The present investigation provides mechanistic insights into the hyperglycemic and stressogenic effects of
monocrotophos, an organophosphorus
insecticide. Pre-treatment of rats with
mifepristone (
glucocorticoid receptor antagonist) prevented induction of liver
tyrosine aminotransferase activity (TAT), but was ineffective in attenuating
hyperglycemia induced by
monocrotophos. Pre-treatment with
propranolol (β-
adrenergic receptor antagonist) and
phentolamine (α-
adrenergic receptor antagonist) were effective in abrogating
monocrotophos-induced
hyperglycemia.
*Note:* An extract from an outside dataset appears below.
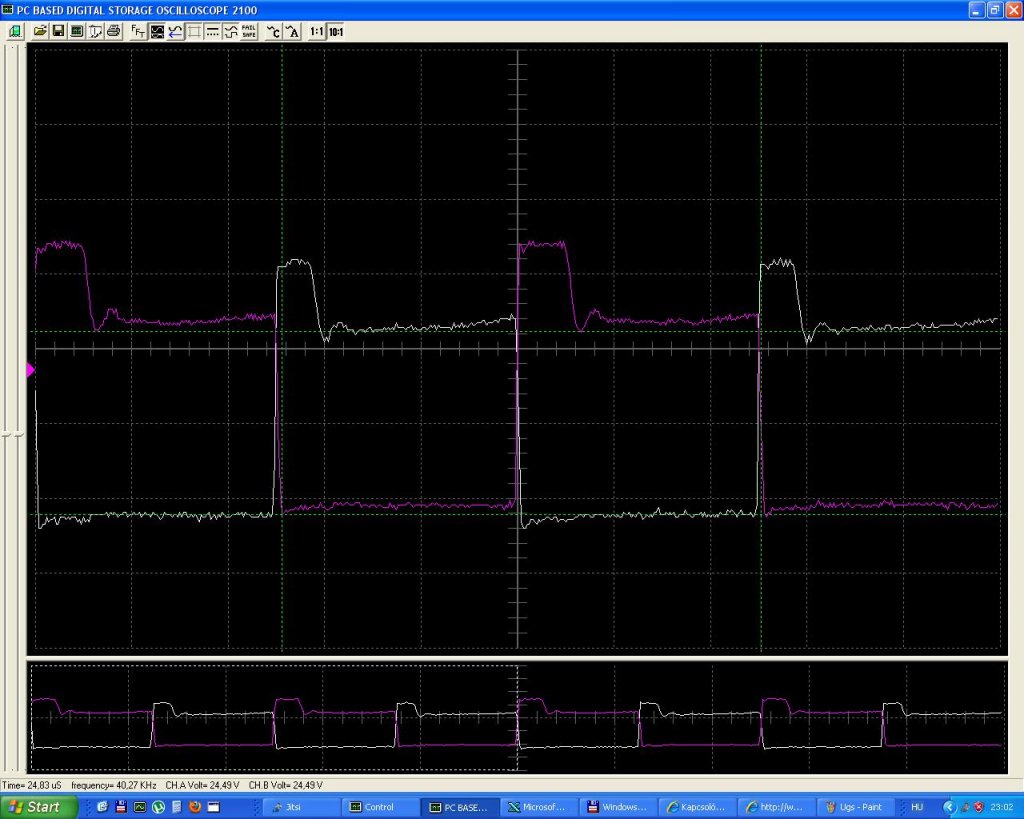Open the FFT spectrum analysis view
1024x819 pixels.
tap(138, 31)
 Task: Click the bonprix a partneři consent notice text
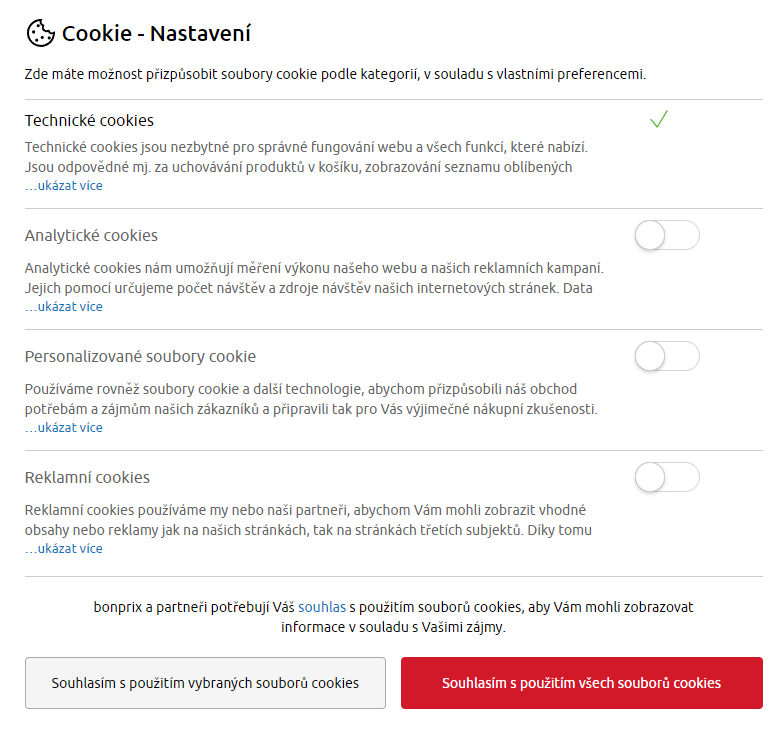[393, 617]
Interestingly, while
propranolol offered partial protection against
hyperglycemia,
phentolamine completely abolished the same. However,
monocrotophos-induced hyperlactacidemia was completely abolished by
propranolol. Both the adrenoreceptor antagonists, however, failed to attenuate the stressogenic potential of
monocrotophos.
Hyperglycemia and hyperlactacidemia induced by
monocrotophos were abolished by pre-treatment with
atropine. Exogenous
epinephrine was associated with
hyperglycemia and hyperlactacidemia. The impact of
adrenergic antagonists on
epinephrine-induced
hyperglycemia and hyperlactacidemia were remarkably similar to that of
monocrotophos-induced
hyperglycemia and hyperlactacidemia. Further,
hydrazine sulfate (a gluconeogenesis inhibitor) abolished
hyperglycemia in
monocrotophos-treated rats. From our data, it can be hypothesized that excessive stimulation of adrenoreceptors, probably elicited by increased plasma
epinephrine, mediates hyperglycemic outcomes induced by
monocrotophos. Pattern of changes in plasma
lactate suggests that β-
adrenergic activation mediates
monocrotophos-induced hyperlactacidemia, while α-
adrenergic receptor mediates
lactate utilization, leading to
hyperglycemia. Induction of liver TAT activity is attributable to
glucocorticoid receptor activation as a result of hypercorticosteronemia.